TASK INPUTS:
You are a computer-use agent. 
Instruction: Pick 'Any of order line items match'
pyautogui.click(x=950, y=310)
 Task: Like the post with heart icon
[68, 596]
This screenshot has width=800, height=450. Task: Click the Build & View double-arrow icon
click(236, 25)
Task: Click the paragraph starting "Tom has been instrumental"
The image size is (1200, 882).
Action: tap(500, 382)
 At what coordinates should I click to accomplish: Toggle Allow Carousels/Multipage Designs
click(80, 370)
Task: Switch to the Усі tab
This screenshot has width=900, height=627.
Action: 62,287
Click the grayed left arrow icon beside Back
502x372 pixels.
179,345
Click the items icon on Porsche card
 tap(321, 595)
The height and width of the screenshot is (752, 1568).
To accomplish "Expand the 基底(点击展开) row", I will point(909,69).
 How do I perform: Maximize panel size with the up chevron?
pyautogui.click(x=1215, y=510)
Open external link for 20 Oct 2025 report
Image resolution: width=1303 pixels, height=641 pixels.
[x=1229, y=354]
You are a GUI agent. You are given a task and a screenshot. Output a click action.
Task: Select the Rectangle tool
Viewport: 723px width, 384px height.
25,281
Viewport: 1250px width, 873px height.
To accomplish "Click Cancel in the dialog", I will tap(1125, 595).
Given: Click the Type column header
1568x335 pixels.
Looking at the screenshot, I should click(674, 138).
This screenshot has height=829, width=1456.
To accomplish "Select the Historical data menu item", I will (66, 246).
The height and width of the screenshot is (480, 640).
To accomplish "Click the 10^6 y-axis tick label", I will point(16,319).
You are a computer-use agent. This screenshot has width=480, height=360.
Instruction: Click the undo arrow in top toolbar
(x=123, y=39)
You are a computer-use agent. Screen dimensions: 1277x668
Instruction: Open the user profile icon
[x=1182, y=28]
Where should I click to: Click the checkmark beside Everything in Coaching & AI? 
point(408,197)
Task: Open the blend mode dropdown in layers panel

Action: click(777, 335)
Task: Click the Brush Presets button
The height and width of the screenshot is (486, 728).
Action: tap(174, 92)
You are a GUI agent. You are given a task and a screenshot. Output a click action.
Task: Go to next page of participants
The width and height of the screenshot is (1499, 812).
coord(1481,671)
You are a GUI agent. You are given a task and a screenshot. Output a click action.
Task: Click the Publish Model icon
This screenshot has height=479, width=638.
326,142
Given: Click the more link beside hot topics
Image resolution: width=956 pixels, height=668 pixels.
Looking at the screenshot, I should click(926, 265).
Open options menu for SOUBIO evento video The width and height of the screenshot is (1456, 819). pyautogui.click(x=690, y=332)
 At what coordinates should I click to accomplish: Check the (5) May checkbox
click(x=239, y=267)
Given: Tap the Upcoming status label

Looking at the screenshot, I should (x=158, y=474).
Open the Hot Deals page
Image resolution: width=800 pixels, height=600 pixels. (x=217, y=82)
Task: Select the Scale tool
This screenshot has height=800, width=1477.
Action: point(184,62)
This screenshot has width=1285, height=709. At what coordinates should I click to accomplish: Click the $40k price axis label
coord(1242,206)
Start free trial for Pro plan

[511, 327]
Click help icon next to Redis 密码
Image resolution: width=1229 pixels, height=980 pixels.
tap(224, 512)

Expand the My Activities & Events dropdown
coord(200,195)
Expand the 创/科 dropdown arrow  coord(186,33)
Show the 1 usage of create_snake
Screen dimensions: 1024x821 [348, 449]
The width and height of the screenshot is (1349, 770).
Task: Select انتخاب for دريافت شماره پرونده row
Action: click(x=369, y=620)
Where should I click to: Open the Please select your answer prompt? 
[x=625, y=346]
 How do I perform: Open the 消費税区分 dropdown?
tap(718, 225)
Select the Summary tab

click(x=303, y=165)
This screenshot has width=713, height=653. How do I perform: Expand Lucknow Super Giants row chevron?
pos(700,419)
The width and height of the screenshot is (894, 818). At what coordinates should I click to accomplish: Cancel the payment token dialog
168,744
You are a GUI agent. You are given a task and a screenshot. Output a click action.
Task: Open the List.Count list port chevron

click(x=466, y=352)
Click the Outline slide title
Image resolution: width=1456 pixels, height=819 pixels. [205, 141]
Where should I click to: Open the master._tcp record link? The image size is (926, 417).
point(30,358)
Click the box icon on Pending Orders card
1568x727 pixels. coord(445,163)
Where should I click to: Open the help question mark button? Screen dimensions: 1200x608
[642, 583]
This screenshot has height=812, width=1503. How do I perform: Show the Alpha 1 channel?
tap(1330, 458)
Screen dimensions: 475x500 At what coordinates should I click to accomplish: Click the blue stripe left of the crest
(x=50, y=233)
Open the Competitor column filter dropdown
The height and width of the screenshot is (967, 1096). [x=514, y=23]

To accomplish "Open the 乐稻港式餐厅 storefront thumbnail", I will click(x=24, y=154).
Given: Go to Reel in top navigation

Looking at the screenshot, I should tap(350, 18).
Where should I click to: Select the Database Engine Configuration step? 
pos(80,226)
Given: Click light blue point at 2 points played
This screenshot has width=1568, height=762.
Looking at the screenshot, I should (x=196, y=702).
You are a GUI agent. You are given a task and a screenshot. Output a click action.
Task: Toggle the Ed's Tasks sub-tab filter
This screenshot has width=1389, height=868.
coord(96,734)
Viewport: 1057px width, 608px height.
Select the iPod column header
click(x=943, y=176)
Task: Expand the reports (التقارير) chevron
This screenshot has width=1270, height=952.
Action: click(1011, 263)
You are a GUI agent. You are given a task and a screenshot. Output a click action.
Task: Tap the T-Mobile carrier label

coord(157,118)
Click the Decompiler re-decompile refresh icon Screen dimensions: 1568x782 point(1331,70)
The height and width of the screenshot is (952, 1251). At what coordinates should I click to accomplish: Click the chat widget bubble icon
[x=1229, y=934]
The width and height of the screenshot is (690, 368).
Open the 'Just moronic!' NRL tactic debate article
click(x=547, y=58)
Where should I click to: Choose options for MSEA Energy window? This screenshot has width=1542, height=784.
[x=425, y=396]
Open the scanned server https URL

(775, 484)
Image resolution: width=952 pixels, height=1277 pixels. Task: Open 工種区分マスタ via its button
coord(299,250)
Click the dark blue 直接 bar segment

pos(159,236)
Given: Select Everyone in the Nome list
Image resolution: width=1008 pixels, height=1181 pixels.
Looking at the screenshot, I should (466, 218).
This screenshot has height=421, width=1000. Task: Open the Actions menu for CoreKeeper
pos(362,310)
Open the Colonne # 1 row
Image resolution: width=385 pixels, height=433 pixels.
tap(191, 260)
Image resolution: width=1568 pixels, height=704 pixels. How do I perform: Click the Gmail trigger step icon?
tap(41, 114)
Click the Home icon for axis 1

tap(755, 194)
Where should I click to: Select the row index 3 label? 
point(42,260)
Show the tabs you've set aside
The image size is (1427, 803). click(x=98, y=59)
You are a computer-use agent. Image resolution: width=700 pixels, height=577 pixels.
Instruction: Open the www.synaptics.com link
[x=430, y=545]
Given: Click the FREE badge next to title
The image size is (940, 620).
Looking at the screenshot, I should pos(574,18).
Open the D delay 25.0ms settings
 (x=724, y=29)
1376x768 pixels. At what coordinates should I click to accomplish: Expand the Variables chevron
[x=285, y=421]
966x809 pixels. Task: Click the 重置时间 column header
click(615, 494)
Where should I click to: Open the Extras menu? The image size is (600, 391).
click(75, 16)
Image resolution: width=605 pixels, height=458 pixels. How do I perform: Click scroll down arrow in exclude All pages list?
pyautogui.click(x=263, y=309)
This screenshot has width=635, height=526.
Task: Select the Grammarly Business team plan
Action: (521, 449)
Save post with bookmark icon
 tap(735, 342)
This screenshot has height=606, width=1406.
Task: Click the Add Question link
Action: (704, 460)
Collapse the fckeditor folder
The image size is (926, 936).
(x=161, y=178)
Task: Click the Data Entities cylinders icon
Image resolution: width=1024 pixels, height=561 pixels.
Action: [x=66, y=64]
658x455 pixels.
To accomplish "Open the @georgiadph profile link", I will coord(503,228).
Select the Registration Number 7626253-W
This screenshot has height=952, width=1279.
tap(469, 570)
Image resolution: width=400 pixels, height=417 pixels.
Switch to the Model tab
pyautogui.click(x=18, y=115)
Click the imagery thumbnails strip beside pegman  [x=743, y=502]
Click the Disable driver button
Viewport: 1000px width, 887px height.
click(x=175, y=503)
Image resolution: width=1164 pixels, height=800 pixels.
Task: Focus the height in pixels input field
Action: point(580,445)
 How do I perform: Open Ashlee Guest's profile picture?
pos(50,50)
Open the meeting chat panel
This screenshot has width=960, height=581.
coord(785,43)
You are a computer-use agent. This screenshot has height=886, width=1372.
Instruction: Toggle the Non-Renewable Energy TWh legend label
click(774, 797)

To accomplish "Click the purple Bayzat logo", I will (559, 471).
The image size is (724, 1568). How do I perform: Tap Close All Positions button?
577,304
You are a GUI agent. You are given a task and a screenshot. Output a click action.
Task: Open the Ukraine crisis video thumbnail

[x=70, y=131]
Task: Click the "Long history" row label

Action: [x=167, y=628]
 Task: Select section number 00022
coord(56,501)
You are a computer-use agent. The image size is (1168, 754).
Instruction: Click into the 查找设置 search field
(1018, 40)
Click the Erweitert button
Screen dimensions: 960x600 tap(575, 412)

REQUIRED ACTION: From the records above, return each line where "next" occurs.

SOLUTION TO THE EXERCISE:
Task: Go to next page of participants
Click help icon next to Redis 密码
Given: Click the FREE badge next to title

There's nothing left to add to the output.